Przyglądanie się realizacji feministycznych postulatów co do programów równościowych pomoże zweryfikować, czy feministki dążą do równości płci, czy raczej do likwidacji płci poprzez doprowadzenie do tego, że odtąd kobiety — podobnie jak dotąd mężczyźni — nie będą już rodzić dzieci, gdyż będą zachęcane do dokonywania aborcji, czyli do zabijania dzieci przed porodem.
Analiza kryteriów, według których feministki chcą oceniać realizację programów równościowych, pozwoli społeczeństwu zweryfikować, czy według feministek równość płci oznacza równość płci, czy też doprowadzenie do sytuacji, w której hormonalną antykoncepcją - czyli zbędnymi i szkodliwymi dla organizmu hormonami - faszerują się kobiety, mimo że są one płodne zaledwie kilkanaście godzin w cyklu, a nie mężczyźni, mimo że oni są płodni zawsze. Na razie nie spotkałem się z równościowym postulatem feministek w tej dziedzinie, czyli z promowaniem zasady: współżyjemy razem, a antykoncepcją hormonalną zatruwamy się na przemian — raz kobieta, raz mężczyzna.

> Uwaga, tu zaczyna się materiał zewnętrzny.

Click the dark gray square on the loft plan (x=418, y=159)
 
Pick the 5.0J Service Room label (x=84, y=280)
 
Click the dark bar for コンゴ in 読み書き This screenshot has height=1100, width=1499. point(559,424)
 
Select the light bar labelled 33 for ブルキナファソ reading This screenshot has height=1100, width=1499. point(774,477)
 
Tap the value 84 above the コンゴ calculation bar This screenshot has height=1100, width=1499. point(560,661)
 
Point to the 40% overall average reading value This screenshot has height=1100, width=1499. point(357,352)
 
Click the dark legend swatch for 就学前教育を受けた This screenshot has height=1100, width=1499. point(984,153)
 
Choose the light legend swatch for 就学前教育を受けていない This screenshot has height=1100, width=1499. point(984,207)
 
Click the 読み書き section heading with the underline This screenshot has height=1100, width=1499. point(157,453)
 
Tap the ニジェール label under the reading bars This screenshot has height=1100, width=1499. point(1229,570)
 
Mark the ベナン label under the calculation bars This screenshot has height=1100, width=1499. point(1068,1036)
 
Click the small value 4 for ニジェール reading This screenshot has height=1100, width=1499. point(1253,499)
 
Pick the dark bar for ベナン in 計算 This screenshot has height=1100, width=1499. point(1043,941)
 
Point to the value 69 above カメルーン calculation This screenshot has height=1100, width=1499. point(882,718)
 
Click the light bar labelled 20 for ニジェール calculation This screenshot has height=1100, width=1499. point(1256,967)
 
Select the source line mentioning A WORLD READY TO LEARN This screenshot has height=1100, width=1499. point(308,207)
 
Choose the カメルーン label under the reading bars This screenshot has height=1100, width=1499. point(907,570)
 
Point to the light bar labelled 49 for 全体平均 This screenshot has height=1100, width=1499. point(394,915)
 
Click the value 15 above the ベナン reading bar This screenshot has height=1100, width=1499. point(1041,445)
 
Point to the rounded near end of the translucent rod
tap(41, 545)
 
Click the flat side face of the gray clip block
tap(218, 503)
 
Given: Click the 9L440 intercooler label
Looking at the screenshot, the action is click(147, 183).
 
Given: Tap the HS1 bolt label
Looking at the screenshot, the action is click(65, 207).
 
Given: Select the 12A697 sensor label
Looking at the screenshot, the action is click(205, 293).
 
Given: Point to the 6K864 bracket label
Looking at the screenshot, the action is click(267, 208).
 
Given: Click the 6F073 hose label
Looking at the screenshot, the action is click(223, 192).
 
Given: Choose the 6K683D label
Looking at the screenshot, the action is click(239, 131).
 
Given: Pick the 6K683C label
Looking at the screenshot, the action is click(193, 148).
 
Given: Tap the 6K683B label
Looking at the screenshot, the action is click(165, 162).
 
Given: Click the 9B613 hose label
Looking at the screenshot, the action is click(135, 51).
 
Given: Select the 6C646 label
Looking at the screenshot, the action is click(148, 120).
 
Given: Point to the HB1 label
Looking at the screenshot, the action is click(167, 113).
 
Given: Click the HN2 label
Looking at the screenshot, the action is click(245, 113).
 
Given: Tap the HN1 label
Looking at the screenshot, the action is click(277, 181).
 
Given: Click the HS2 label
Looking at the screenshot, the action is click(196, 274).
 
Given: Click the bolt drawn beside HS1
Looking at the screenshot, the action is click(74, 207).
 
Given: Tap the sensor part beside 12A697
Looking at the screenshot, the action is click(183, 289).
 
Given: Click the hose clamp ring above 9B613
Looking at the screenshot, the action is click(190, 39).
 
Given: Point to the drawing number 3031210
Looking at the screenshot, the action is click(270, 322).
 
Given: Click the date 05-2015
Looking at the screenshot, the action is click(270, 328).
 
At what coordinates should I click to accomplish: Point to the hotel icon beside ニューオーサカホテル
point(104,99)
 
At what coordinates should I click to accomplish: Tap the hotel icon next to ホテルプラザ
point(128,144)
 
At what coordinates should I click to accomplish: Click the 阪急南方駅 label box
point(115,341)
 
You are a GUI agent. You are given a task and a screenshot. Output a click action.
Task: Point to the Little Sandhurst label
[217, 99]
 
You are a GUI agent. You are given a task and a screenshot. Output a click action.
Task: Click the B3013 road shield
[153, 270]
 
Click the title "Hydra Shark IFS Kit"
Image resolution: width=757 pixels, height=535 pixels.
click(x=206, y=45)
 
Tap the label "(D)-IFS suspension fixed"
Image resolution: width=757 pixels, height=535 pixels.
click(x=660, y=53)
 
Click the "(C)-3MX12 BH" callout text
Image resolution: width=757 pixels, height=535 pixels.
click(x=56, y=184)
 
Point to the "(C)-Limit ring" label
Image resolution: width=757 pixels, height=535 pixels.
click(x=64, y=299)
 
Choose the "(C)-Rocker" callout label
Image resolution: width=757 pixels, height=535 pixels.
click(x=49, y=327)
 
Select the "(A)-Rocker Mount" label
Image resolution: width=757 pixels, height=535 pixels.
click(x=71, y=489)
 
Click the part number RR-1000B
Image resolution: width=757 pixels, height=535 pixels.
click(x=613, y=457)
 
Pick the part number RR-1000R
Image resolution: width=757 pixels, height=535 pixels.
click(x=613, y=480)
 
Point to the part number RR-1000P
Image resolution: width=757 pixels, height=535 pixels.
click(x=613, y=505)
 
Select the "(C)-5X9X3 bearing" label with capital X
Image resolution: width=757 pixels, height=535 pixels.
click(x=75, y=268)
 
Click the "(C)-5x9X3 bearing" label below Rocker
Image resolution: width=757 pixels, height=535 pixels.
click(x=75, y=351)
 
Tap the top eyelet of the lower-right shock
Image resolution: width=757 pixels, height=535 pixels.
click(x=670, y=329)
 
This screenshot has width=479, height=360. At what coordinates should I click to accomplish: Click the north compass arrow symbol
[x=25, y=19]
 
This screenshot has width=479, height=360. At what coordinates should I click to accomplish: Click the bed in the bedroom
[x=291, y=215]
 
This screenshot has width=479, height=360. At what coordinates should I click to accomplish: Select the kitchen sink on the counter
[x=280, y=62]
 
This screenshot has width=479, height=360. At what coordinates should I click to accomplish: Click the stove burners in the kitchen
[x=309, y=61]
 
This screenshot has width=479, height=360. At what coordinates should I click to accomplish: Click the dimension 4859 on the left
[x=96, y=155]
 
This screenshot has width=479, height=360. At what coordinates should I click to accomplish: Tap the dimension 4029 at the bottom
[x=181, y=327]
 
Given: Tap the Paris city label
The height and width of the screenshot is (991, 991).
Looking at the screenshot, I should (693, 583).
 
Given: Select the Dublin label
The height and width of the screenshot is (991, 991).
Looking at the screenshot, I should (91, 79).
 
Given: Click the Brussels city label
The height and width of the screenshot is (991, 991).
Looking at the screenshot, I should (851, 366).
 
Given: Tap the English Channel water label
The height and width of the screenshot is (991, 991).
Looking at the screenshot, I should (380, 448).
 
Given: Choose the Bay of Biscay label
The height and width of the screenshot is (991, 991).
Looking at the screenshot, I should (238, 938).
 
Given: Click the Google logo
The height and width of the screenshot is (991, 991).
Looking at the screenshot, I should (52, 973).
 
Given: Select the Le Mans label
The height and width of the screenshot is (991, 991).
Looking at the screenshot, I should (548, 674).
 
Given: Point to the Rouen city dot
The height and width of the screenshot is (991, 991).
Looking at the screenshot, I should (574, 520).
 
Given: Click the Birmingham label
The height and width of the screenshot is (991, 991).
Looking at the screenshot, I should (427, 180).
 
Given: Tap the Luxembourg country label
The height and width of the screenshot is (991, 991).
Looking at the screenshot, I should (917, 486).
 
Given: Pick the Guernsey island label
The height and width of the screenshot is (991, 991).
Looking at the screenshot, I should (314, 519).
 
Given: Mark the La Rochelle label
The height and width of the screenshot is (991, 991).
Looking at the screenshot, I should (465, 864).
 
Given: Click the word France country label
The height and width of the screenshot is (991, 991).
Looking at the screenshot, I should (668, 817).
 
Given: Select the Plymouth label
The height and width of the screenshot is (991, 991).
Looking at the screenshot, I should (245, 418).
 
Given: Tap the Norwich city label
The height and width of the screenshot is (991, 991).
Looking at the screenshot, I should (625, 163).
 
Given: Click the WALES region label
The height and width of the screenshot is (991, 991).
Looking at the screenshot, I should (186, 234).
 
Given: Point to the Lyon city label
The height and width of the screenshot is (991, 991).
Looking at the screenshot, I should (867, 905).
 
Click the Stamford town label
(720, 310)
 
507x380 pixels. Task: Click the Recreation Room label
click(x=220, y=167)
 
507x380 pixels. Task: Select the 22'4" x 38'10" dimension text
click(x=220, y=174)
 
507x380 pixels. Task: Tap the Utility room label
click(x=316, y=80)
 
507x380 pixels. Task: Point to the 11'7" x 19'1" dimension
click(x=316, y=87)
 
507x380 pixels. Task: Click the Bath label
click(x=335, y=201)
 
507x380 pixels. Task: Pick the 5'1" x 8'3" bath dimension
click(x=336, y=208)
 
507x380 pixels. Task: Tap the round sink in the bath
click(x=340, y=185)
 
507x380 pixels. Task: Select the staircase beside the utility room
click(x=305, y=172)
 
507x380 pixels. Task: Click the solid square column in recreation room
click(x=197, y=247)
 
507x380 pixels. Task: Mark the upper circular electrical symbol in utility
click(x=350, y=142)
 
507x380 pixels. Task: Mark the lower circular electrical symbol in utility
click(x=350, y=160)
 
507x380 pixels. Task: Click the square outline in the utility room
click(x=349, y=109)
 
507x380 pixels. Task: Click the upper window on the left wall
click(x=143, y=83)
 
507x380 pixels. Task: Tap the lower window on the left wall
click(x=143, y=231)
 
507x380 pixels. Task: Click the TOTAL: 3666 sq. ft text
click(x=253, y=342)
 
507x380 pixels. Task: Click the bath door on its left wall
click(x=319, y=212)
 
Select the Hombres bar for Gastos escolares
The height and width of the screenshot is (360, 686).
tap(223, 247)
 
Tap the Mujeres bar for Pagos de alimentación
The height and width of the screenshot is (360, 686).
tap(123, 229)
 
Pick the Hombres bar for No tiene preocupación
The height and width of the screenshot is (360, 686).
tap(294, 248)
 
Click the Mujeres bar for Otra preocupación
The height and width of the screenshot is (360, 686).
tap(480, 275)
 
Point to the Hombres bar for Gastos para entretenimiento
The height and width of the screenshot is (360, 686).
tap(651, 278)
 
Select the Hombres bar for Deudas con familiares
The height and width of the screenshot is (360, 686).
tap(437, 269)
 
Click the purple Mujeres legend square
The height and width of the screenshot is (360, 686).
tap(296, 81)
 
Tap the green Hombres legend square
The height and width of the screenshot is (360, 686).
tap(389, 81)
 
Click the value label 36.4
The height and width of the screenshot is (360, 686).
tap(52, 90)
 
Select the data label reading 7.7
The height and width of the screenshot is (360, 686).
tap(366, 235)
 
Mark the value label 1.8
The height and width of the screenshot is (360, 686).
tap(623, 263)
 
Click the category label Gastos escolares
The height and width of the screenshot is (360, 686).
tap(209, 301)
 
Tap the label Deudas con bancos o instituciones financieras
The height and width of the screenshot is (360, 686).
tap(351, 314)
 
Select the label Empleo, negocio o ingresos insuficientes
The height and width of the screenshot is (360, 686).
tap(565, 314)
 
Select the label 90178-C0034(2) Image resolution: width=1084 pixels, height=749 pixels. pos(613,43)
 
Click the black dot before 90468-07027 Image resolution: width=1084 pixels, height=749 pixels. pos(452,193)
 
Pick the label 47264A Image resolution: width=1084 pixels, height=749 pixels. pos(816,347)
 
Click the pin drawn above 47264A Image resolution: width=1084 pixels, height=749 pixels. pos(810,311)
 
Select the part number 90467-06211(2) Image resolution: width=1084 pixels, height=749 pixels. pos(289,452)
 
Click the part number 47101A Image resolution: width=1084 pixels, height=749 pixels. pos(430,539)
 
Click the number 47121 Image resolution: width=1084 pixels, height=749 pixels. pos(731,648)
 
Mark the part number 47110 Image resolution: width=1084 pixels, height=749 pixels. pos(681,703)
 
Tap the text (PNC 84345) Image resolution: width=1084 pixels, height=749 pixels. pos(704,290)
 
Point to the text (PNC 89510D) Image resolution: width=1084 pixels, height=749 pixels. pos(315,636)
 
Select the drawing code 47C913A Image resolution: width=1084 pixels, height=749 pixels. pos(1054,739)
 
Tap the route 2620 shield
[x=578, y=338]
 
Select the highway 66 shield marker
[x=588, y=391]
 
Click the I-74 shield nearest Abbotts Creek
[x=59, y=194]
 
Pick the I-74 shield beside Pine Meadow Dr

Przyglądanie się oczekiwaniom feministek co do sposobu rozumienia przez nie równości płci pozwoli społeczeństwu upewnić się, czy feministkom rzeczywiście chodzi o promowanie równości płci, czy też o wmawianie przedszkolakom, że ciało nie jest ważne dla tożsamości człowieka oraz że w ich wieku przejawem równości jest to, że chłopczyki i dziewczynki solidarnie uczą się od dorosłych masturbacji, zgodnie z aktualnymi standardami edukacji seksualnej WHO, działającej pod dyktando promotorów ideologii gender.
Wszystko wskazuje na to, że feministki po raz kolejny zastawiły na siebie pułapkę.